Nanomaterials and Cross-Cutting Technologies for Fostering Smart Electrochemical Biosensors in the Detection of Chemical Warfare Agents
Round 1
Reviewer 1 Report
In this paper, the author reviews some few articles about development of electrochemical sensors based on screen-printed electrodes (SPEs) and/or nanomaterials for the determination of warfare agents. The manuscript is clear and well-structured and the approach is interesting. However, the references included are scarce especially taking into account the great current development of sensors based on SPEs. When the words “nerve agent screen-printed electrode” are searching in Google Scholar, since 2016, nearly 4000 documents appear and when the terms “warfare nerve agent screen-printed electrode” are searching, also since 2016, more than 300 documents appear. Therefore, the 34 references included in this review seem few. Moreover, from those 34 references, 19 are signed by the author of this review.
Apart from this, other minor comments are the following:
- Lines 51-52: two “however” too near. Change one of them by a synonym.
- In Figure 1, it would be interesting to indicate the species (product, substrate, both) that can be detected in the possible approaches.
- The Figure named as “Figure 4” is the “Figure 3D”.
- Lines 282-285: some references is missed to illustrate correctly the paragraph.
- Figure 5 is not referred in the text.
Author Response
Please see the attachment.
Author Response File: Author Response.docx
Reviewer 2 Report
The paper provides an overview of the development of electrochemical biosensors developed by exploiting nanomaterials and cross-cutting technologies for the fabrication of smart and sensitive electrochemical biosensors for the detection of chemical warfare agents.
Although the topic is very interesting and current, the work does not include new research in this area and only gives an overview of already published research from same group of authors in this area. The author primarily reviews already published works and out of 34 references the 19 of them are from same authors.
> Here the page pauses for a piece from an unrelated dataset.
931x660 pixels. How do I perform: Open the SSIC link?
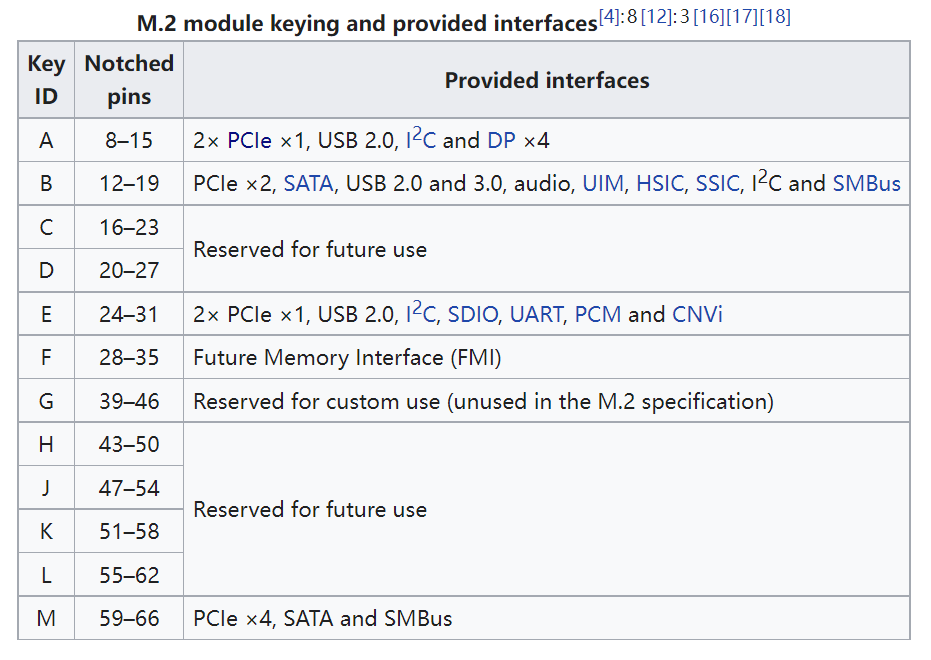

In accordance with the mentioned above, the proposed paper is a review paper, with the list of literature references giving a not so broad overview of research in this area. For a review paper in the journal Applied Sciences, it is necessary to expand the list of references and significantly improve the entire paper. The paper contains a significant number of typographical errors, such as a large number of mistakes with a double and a triple spaces between words. The English language needs to be improved. The paper could be published, given the interesting topic, with major revision.
Author Response
Please see the attachment
Author Response File: Author Response.docx
Round 2
Reviewer 1 Report
The review has been improved but the Figure 1 has not been modified.
Author Response
Dear Reviewer,
I apologize for the mistake,
please see the attachment with the correct Figure 1 updated.
Author Response File: Author Response.docx
Reviewer 2 Report
The authors have corrected the work according to the recommendations and I suggest publishing the manuscript in a corrected form.
Author Response
Dear Reviewer,
I apologise for the mistake, in the revised version I uploaded the correct version of the revised Figure 1.